-- Problem to solve --
Each line of the entries that mentions the string "computer" needs to be reported.

-- Excerpted data --
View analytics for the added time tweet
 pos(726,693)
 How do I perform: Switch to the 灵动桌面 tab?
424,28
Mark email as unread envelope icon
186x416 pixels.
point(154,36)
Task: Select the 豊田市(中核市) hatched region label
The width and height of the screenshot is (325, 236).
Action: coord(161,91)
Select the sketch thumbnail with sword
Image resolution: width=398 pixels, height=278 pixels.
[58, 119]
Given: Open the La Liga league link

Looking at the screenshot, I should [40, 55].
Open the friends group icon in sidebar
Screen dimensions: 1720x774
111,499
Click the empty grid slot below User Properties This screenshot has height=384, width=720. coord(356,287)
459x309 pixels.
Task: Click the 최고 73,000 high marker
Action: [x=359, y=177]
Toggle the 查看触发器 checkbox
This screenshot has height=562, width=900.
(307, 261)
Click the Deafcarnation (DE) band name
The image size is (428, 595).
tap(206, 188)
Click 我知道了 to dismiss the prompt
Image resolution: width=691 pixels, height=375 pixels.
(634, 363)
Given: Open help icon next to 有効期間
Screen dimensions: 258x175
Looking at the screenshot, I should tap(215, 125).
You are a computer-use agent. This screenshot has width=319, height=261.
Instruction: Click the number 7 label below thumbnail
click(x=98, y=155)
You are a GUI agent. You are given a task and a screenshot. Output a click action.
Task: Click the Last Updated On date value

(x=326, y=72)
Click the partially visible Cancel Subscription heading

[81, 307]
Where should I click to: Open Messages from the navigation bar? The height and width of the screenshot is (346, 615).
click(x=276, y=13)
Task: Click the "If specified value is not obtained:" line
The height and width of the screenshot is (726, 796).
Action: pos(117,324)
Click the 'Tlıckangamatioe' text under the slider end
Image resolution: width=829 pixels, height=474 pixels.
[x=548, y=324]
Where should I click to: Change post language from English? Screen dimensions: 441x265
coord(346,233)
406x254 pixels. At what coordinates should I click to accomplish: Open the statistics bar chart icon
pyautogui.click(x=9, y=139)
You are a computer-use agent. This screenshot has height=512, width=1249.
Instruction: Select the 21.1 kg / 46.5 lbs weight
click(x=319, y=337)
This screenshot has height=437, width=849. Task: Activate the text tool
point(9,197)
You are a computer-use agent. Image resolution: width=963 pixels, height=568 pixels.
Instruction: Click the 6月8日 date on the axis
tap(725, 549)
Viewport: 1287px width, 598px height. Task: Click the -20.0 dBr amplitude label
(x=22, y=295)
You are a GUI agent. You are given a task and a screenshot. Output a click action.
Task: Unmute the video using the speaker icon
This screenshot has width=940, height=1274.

-- Response area --
You are a computer-use agent. This screenshot has width=319, height=261.
You are a computer-use agent. This screenshot has height=512, width=1249.
You are a computer-use agent. Image resolution: width=963 pixels, height=568 pixels.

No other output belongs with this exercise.